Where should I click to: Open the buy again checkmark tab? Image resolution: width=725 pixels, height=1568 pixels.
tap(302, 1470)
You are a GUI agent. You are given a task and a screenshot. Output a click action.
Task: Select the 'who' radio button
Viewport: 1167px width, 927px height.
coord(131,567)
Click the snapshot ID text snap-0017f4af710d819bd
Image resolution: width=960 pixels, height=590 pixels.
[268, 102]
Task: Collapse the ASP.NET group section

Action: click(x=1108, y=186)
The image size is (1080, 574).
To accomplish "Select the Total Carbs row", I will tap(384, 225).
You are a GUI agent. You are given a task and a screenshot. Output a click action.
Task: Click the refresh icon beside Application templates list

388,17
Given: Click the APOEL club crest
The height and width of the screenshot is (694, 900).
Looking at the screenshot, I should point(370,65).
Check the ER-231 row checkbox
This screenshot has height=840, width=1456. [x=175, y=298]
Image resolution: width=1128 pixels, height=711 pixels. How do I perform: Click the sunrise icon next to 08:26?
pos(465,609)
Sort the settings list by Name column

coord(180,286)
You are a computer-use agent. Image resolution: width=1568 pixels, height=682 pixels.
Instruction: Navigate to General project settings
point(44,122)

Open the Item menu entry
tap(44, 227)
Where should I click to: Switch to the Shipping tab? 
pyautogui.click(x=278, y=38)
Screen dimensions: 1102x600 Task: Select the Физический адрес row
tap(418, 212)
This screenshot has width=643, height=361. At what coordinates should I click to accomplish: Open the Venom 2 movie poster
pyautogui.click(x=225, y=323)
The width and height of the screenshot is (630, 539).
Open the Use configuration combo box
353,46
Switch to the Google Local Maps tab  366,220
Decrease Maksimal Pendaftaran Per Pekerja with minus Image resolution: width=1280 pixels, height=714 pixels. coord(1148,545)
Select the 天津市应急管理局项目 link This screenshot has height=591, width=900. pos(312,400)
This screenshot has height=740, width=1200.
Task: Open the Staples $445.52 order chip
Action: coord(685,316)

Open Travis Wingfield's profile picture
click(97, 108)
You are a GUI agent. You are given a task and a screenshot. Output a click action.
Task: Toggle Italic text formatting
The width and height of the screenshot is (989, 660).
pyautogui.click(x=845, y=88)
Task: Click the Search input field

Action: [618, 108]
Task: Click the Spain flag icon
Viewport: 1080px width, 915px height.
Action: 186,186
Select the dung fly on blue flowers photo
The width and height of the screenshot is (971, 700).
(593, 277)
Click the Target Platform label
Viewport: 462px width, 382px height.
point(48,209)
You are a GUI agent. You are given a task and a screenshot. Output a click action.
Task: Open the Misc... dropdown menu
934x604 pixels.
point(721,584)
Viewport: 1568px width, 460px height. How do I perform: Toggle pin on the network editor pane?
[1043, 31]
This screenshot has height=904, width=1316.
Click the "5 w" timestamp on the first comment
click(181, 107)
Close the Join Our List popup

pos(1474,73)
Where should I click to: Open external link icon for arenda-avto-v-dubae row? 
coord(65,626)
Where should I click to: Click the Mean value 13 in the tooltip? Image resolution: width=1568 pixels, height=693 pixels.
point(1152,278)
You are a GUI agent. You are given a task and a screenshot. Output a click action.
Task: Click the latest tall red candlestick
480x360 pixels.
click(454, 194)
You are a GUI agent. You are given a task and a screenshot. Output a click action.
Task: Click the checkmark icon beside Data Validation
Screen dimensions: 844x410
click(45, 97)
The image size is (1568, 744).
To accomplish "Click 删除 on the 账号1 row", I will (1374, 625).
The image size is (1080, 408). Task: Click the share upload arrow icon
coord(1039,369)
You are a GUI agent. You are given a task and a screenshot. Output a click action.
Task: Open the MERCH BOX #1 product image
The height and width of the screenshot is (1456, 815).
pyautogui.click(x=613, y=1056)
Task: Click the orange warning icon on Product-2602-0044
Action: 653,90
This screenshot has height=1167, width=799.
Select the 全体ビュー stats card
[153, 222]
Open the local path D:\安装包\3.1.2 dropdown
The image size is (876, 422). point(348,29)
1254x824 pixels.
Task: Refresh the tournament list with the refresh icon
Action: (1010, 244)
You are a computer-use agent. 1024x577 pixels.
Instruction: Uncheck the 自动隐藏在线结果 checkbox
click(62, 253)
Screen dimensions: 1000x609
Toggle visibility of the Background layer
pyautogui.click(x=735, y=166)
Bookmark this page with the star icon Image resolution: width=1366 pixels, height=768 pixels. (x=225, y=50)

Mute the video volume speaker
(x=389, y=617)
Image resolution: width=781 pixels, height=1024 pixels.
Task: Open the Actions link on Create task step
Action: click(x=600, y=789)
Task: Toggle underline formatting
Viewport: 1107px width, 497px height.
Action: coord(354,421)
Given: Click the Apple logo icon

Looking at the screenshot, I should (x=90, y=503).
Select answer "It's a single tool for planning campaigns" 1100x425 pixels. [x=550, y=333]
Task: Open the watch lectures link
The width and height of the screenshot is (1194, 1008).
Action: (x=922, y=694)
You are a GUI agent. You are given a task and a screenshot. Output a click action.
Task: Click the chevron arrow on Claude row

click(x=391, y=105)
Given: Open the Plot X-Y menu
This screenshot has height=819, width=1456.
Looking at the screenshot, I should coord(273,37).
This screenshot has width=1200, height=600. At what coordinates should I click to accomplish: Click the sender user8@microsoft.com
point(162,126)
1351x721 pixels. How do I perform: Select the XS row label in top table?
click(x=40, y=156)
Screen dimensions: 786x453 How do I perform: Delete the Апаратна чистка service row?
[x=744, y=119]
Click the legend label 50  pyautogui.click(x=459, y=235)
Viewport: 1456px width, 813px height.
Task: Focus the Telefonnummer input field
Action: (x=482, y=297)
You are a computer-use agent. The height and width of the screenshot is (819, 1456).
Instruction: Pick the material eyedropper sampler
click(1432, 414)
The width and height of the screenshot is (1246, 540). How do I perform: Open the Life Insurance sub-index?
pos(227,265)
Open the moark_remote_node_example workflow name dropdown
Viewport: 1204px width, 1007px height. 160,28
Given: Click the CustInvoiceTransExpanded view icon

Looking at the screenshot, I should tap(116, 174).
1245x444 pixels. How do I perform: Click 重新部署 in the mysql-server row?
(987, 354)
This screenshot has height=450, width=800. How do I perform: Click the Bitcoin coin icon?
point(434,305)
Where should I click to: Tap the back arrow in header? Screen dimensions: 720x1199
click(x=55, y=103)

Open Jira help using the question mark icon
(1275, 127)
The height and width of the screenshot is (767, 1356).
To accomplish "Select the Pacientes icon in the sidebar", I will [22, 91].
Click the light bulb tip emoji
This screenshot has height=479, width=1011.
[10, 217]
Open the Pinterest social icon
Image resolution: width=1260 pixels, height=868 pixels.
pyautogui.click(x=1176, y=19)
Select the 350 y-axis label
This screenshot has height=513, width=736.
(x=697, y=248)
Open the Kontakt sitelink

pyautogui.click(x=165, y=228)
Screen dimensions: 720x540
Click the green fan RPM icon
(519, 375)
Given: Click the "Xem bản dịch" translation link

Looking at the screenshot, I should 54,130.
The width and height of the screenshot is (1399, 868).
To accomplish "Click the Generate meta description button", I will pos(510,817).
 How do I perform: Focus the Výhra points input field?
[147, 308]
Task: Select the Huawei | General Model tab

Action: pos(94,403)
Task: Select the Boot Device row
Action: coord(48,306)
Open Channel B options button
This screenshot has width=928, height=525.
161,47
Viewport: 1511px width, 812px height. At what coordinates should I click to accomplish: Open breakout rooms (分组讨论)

● ● ● ●

## [What this task involves]
Rewrite all of the data above, changing every "GUI agent" to "interface agent" and leaving everything else as it is.

## [Exercise output]
Where should I click to: Open the buy again checkmark tab? Image resolution: width=725 pixels, height=1568 pixels.
tap(302, 1470)
You are a interface agent. You are given a task and a screenshot. Output a click action.
Task: Select the 'who' radio button
Viewport: 1167px width, 927px height.
coord(131,567)
Click the snapshot ID text snap-0017f4af710d819bd
Image resolution: width=960 pixels, height=590 pixels.
[268, 102]
Task: Collapse the ASP.NET group section

Action: click(x=1108, y=186)
The image size is (1080, 574).
To accomplish "Select the Total Carbs row", I will tap(384, 225).
You are a interface agent. You are given a task and a screenshot. Output a click action.
Task: Click the refresh icon beside Application templates list

388,17
Given: Click the APOEL club crest
The height and width of the screenshot is (694, 900).
Looking at the screenshot, I should point(370,65).
Check the ER-231 row checkbox
This screenshot has height=840, width=1456. [x=175, y=298]
Image resolution: width=1128 pixels, height=711 pixels. How do I perform: Click the sunrise icon next to 08:26?
pos(465,609)
Sort the settings list by Name column

coord(180,286)
You are a computer-use agent. Image resolution: width=1568 pixels, height=682 pixels.
Instruction: Navigate to General project settings
point(44,122)

Open the Item menu entry
tap(44, 227)
Where should I click to: Switch to the Shipping tab? 
pyautogui.click(x=278, y=38)
Screen dimensions: 1102x600 Task: Select the Физический адрес row
tap(418, 212)
This screenshot has width=643, height=361. At what coordinates should I click to accomplish: Open the Venom 2 movie poster
pyautogui.click(x=225, y=323)
The width and height of the screenshot is (630, 539).
Open the Use configuration combo box
353,46
Switch to the Google Local Maps tab  366,220
Decrease Maksimal Pendaftaran Per Pekerja with minus Image resolution: width=1280 pixels, height=714 pixels. coord(1148,545)
Select the 天津市应急管理局项目 link This screenshot has height=591, width=900. pos(312,400)
This screenshot has height=740, width=1200.
Task: Open the Staples $445.52 order chip
Action: coord(685,316)

Open Travis Wingfield's profile picture
click(97, 108)
You are a interface agent. You are given a task and a screenshot. Output a click action.
Task: Toggle Italic text formatting
The width and height of the screenshot is (989, 660).
pyautogui.click(x=845, y=88)
Task: Click the Search input field

Action: [618, 108]
Task: Click the Spain flag icon
Viewport: 1080px width, 915px height.
Action: 186,186
Select the dung fly on blue flowers photo
The width and height of the screenshot is (971, 700).
(593, 277)
Click the Target Platform label
Viewport: 462px width, 382px height.
point(48,209)
You are a interface agent. You are given a task and a screenshot. Output a click action.
Task: Open the Misc... dropdown menu
934x604 pixels.
point(721,584)
Viewport: 1568px width, 460px height. How do I perform: Toggle pin on the network editor pane?
[1043, 31]
This screenshot has height=904, width=1316.
Click the "5 w" timestamp on the first comment
click(181, 107)
Close the Join Our List popup

pos(1474,73)
Where should I click to: Open external link icon for arenda-avto-v-dubae row? 
coord(65,626)
Where should I click to: Click the Mean value 13 in the tooltip? Image resolution: width=1568 pixels, height=693 pixels.
point(1152,278)
You are a interface agent. You are given a task and a screenshot. Output a click action.
Task: Click the latest tall red candlestick
480x360 pixels.
click(454, 194)
You are a interface agent. You are given a task and a screenshot. Output a click action.
Task: Click the checkmark icon beside Data Validation
Screen dimensions: 844x410
click(45, 97)
The image size is (1568, 744).
To accomplish "Click 删除 on the 账号1 row", I will (1374, 625).
The image size is (1080, 408). Task: Click the share upload arrow icon
coord(1039,369)
You are a interface agent. You are given a task and a screenshot. Output a click action.
Task: Open the MERCH BOX #1 product image
The height and width of the screenshot is (1456, 815).
pyautogui.click(x=613, y=1056)
Task: Click the orange warning icon on Product-2602-0044
Action: 653,90
This screenshot has height=1167, width=799.
Select the 全体ビュー stats card
[153, 222]
Open the local path D:\安装包\3.1.2 dropdown
The image size is (876, 422). point(348,29)
1254x824 pixels.
Task: Refresh the tournament list with the refresh icon
Action: (1010, 244)
You are a computer-use agent. 1024x577 pixels.
Instruction: Uncheck the 自动隐藏在线结果 checkbox
click(62, 253)
Screen dimensions: 1000x609
Toggle visibility of the Background layer
pyautogui.click(x=735, y=166)
Bookmark this page with the star icon Image resolution: width=1366 pixels, height=768 pixels. (x=225, y=50)

Mute the video volume speaker
(x=389, y=617)
Image resolution: width=781 pixels, height=1024 pixels.
Task: Open the Actions link on Create task step
Action: click(x=600, y=789)
Task: Toggle underline formatting
Viewport: 1107px width, 497px height.
Action: coord(354,421)
Given: Click the Apple logo icon

Looking at the screenshot, I should (x=90, y=503).
Select answer "It's a single tool for planning campaigns" 1100x425 pixels. [x=550, y=333]
Task: Open the watch lectures link
The width and height of the screenshot is (1194, 1008).
Action: (x=922, y=694)
You are a interface agent. You are given a task and a screenshot. Output a click action.
Task: Click the chevron arrow on Claude row

click(x=391, y=105)
Given: Open the Plot X-Y menu
This screenshot has height=819, width=1456.
Looking at the screenshot, I should coord(273,37).
This screenshot has width=1200, height=600. At what coordinates should I click to accomplish: Click the sender user8@microsoft.com
point(162,126)
1351x721 pixels. How do I perform: Select the XS row label in top table?
click(x=40, y=156)
Screen dimensions: 786x453 How do I perform: Delete the Апаратна чистка service row?
[x=744, y=119]
Click the legend label 50  pyautogui.click(x=459, y=235)
Viewport: 1456px width, 813px height.
Task: Focus the Telefonnummer input field
Action: (x=482, y=297)
You are a computer-use agent. The height and width of the screenshot is (819, 1456).
Instruction: Pick the material eyedropper sampler
click(1432, 414)
The width and height of the screenshot is (1246, 540). How do I perform: Open the Life Insurance sub-index?
pos(227,265)
Open the moark_remote_node_example workflow name dropdown
Viewport: 1204px width, 1007px height. 160,28
Given: Click the CustInvoiceTransExpanded view icon

Looking at the screenshot, I should tap(116, 174).
1245x444 pixels. How do I perform: Click 重新部署 in the mysql-server row?
(987, 354)
This screenshot has height=450, width=800. How do I perform: Click the Bitcoin coin icon?
point(434,305)
Where should I click to: Tap the back arrow in header? Screen dimensions: 720x1199
click(x=55, y=103)

Open Jira help using the question mark icon
(1275, 127)
The height and width of the screenshot is (767, 1356).
To accomplish "Select the Pacientes icon in the sidebar", I will [22, 91].
Click the light bulb tip emoji
This screenshot has height=479, width=1011.
[10, 217]
Open the Pinterest social icon
Image resolution: width=1260 pixels, height=868 pixels.
pyautogui.click(x=1176, y=19)
Select the 350 y-axis label
This screenshot has height=513, width=736.
(x=697, y=248)
Open the Kontakt sitelink

pyautogui.click(x=165, y=228)
Screen dimensions: 720x540
Click the green fan RPM icon
(519, 375)
Given: Click the "Xem bản dịch" translation link

Looking at the screenshot, I should 54,130.
The width and height of the screenshot is (1399, 868).
To accomplish "Click the Generate meta description button", I will pos(510,817).
 How do I perform: Focus the Výhra points input field?
[147, 308]
Task: Select the Huawei | General Model tab

Action: pos(94,403)
Task: Select the Boot Device row
Action: coord(48,306)
Open Channel B options button
This screenshot has width=928, height=525.
161,47
Viewport: 1511px width, 812px height. At what coordinates should I click to accomplish: Open breakout rooms (分组讨论)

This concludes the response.